Nuova fumata nera
Caos Puglia, Conte brucia il candidato di Vendola e fa sbottare Schlein: “Elettori stufi”
L’ex magistrato Colaianni, individuato dall’ex leader di Sel per ricomporre l’alleanza, si ritira dopo il niet grillino. La segretaria dem: “Basta liti condominiali”
Politica - di David Romoli
Vendola e Fratoianni, i mediatori, erano convinti di avercela fatta e certo ce l’avevano messa tutta per riconciliare i duellanti di Bari, il Pd e i 5S. Per “il bene della coalizione”, va da sé, ma anche molto per il loro: l’idea di una Avs spaccata nel capoluogo pugliese proprio il giorno delle europee, i Verdi con Leccese, Si con Laforgia, era un incubo.
Dal cilindro dell’ex governatore era uscito Nicola Colaianni, candidato pontiere ideale, ex magistrato, ex parlamentare Pds, ex membro laico del Csm indicato proprio dai 5S. Quel miraggio è svanito ieri, una meteora che non ha resistito neppure 48 ore.
Colaianni ha ritirato ieri la sua disponibilità: “Avevo accettato per spirito di servizio ma ci sono troppe rigidità. Sulla mia decisione ha pesato la posizione di Conte ma anche il mancato ritiro dei due candidati”.
Laforgia e Leccese avevano in realtà accennato alla loro disponibilità al passo indietro ma senza ancora prendere una decisione. Ma più che i due candidati, che oggi appaiono anche loro sballottati in un frullatore impazzito, hanno pesato i partiti alle loro spalle: Conte da un lato, il Pd pugliese dall’altro.
L’avvocato del popolo aveva puntato subito i piedi: “Non c’è motivo perché Laforgia si ritiri” e lo stesso Laforgia aveva rimesso la decisione nelle mani del Movimento, cioè di Conte. Le resistenze del Pd sono state meno esplicite ma tenaci. In questo caso però la fronda non era al vertice ma in Puglia, in un partito locale che non ha intenzione di uniformarsi a decisioni prese a Roma guardando all’alleanza con i 5S.
In un post su Fb Laforgia, pur se molto tra le righe, sembra addossare al Pd pugliese le principali responsabilità: “Avevo il mandato da parte di tutte le forze politiche che mi sostenevano di verificare le condizioni di un accordo unitario, condizioni condivise da Colaianni. Prendo atto che oggi si dice che una composizione non è possibile e mi riservo di valutare cosa farò dopo aver sentito Leccese”.
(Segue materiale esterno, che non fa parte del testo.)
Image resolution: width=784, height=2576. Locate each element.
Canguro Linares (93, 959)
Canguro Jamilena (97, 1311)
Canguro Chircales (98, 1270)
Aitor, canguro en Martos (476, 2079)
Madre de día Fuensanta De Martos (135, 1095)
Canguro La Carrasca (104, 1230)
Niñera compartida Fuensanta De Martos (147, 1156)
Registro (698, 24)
In realtà le resistenze del Pd pugliese, in funzione anche se non soprattutto anti Schlein, hanno pesato ma il gelo del leader dei 5S ha inciso maggiormente. I motivi del no dello spregiudicato (per usare un eufemismo) “avvocato del popolo” sono semplici.
Come ha ricordato ieri in conferenza stampa dopo la riunione della segreteria Pd Schlein, in 4 regioni su 5 al voto da quando Schlein stessa è segretaria l’accordo Pd-5S è stato raggiunto. Su 27 comuni capoluogo al voto il 9 giugno i due partiti saranno alleati in 22 casi.
Ma Conte ha bisogno di differenziarsi, di potersi contrapporre al Pd in alcune situazioni particolarmente visibili e la Puglia gli offre un’occasione d’oro grazie agli scandali (ieri si è dimesso l’assessore a Bari D’Adamo, perché indagato e su spinta esplicita del sindaco Decaro).
Ieri la segretaria del Pd ha usato toni duri nei confronti del mai nominato apertamente Conte: “Il Pd ha un obiettivo, costruire l’alternativa a queste destre. Non vorrei che fosse un problema solo mio e nostro. Gli elettori sono stanchi delle liti condominiali tra vicini”.
Schlein ha però confermato l’intenzione di veleggiare comunque e con massima determinazione verso l’accordo con Conte e proprio i numerosi accordi la spingono a rivendicare successi: “Non mi sembra così morta la costruzione di un’alternativa”.
Quell’alternativa Conte vuole che nasca. Ma a condizione che sia lui a guidarla. La telefonata di Schlein a Meloni dopo l’attacco iraniano, un gesto istituzionale ma anche un modo di porsi come leader dell’opposizione, lo ha certamente contrariato. La Puglia dimostra che per raggiungere quell’obiettivo, la candidatura a premier, Conte è deciso a tutto.